■ TEXT EXCERPT ■

○ ○ ○ ○ ○ ○ ○

DNA Repair Protein Could Be Key to Understanding FA Progression, Study Suggests

Using human cells, researchers have found that targeting the MLH3 protein involved in DNA repair can reduce the GAA repeat expansion that causes Friedreich’s ataxia.

This finding adds new knowledge about the mechanisms involved in Friedreich’s ataxia, but it also may lead to new development of disease-modifying therapies.

The finding was reported in the study titled, “GAA•TTC repeat expansion in human cells is mediated by mismatch repair complex MutLγ and depends upon the endonuclease domain in MLH3 isoform one,” published in Nucleic Acids Research.

Cells have several mechanisms to ensure that their genetic code is correct. However, these systems can fail, promoting the increase of potential disease-causing mutations. One of these systems is DNA mismatch repair (MMR), which comprises the MutS complex that recognizes genetic errors and the MutL protein that promotes their repair.

○ ○ ○ ○ ○ ○ ○

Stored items
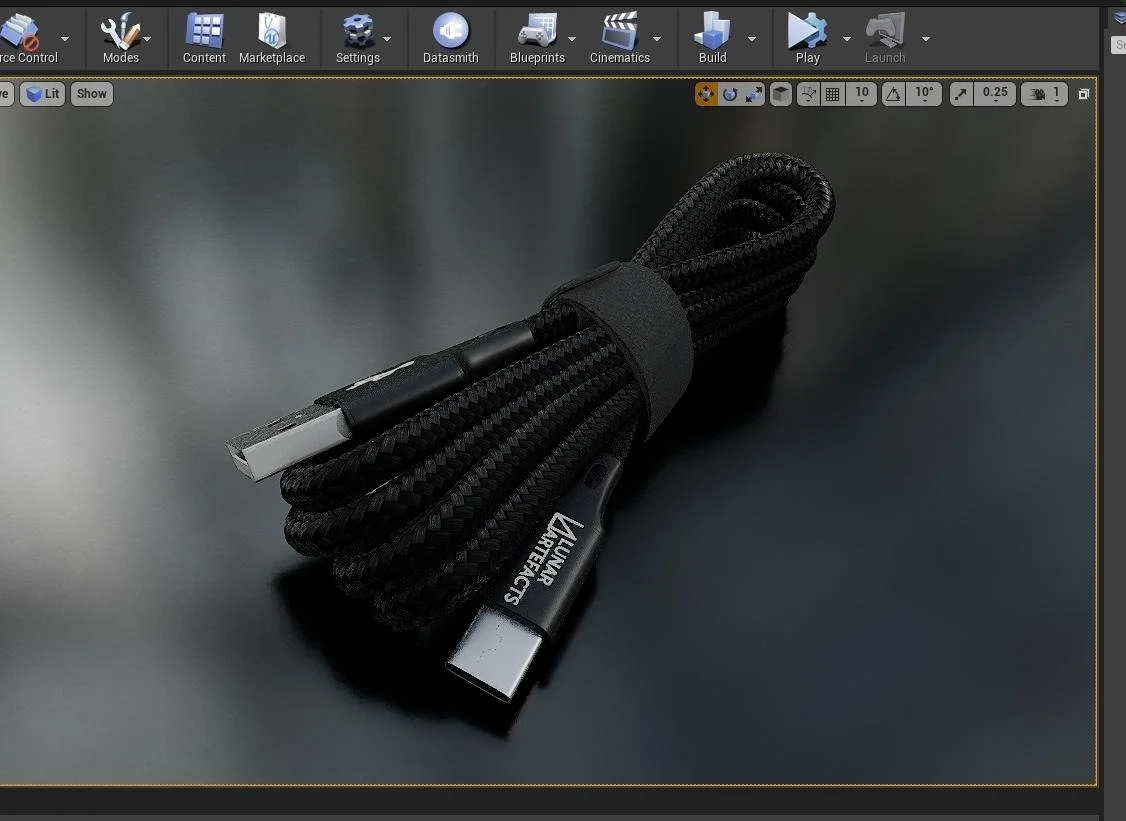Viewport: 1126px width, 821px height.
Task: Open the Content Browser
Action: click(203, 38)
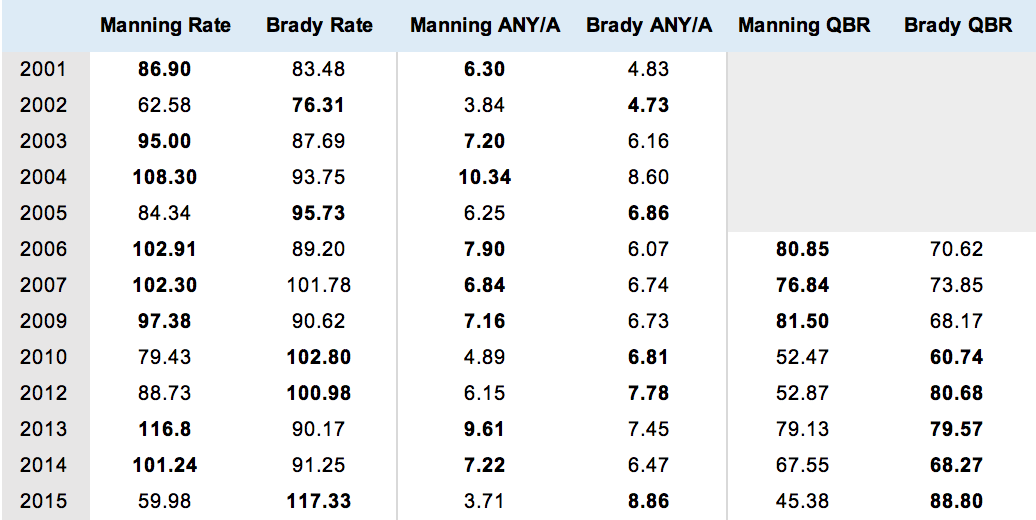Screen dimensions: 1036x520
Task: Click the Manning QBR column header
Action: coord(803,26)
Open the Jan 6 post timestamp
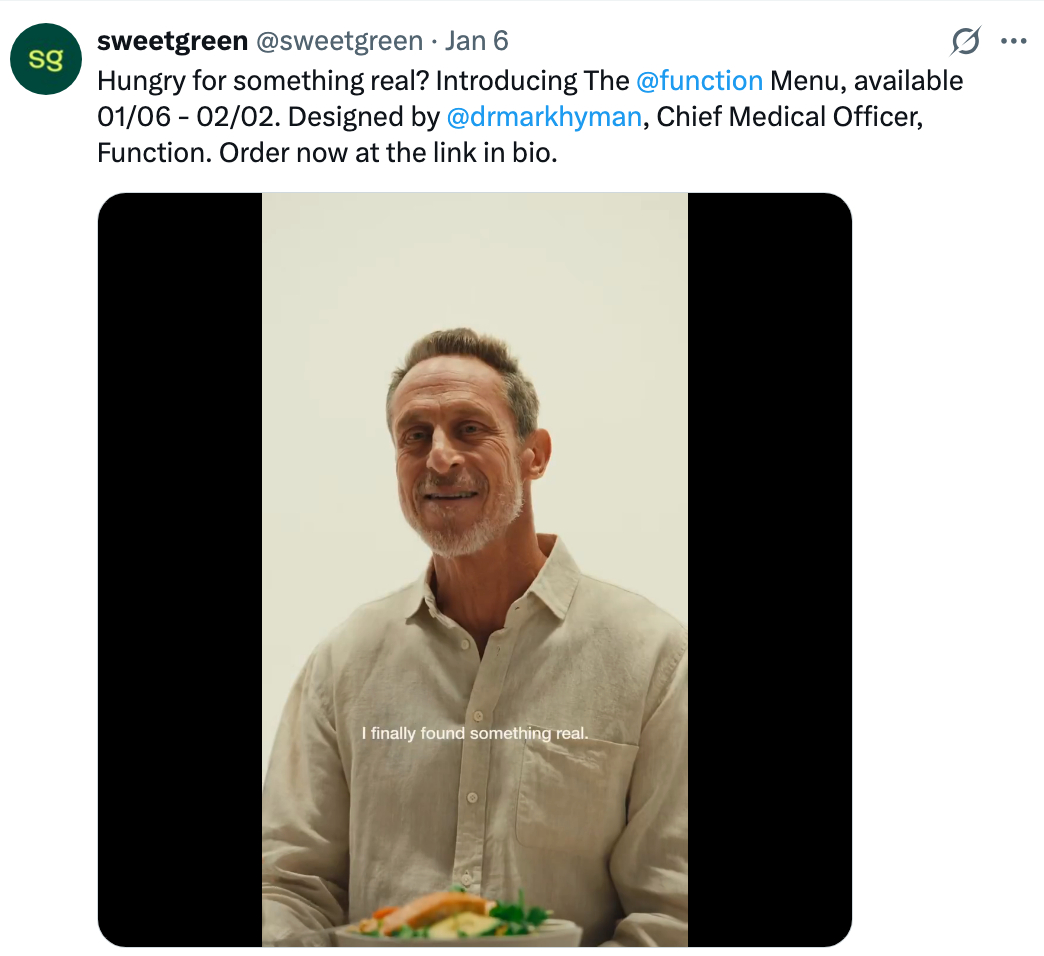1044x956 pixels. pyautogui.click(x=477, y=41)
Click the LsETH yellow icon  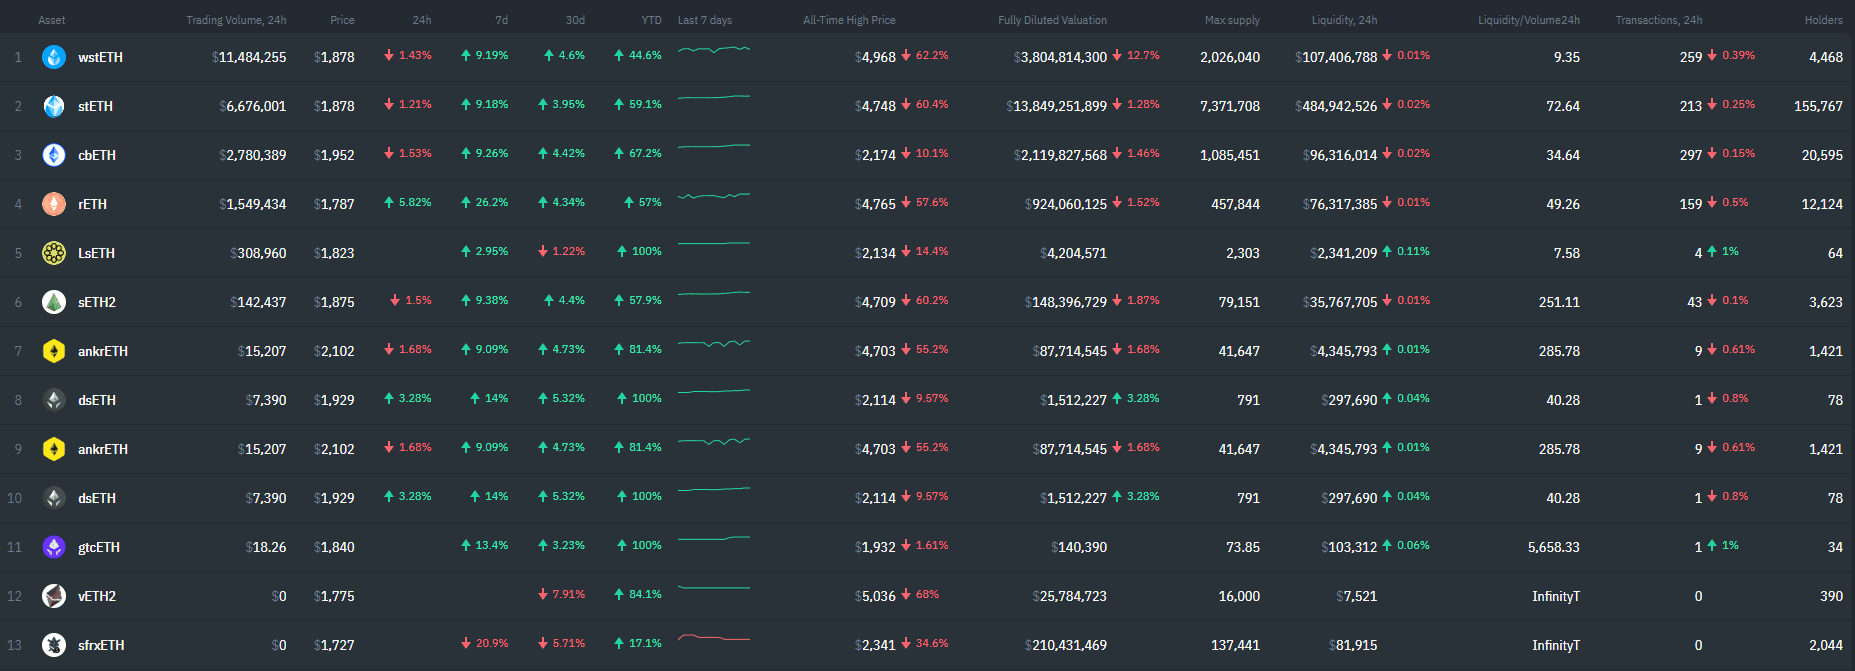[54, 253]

○ ○ ○ ○ ○ ○ ○

■ QUESTIONS TO ANSWER ■
1. Could you reproduce the article on the MLH3 protein and Friedreich's ataxia word for word, starting at "DNA Repair Protein" and ending at "Nucleic Acids Research."?
2. How would you render this sentence from the MLH3 article in Spanish: "Cells have several mechanisms to ensure that their genetic code is correct."?

■ SOLUTIONS PER TASK ■
1.
DNA Repair Protein Could Be Key to Understanding FA Progression, Study Suggests

Using human cells, researchers have found that targeting the MLH3 protein involved in DNA repair can reduce the GAA repeat expansion that causes Friedreich’s ataxia.

This finding adds new knowledge about the mechanisms involved in Friedreich’s ataxia, but it also may lead to new development of disease-modifying therapies.

The finding was reported in the study titled, “GAA•TTC repeat expansion in human cells is mediated by mismatch repair complex MutLγ and depends upon the endonuclease domain in MLH3 isoform one,” published in Nucleic Acids Research.

2. Las células tienen varios mecanismos para garantizar que su código genético sea correcto.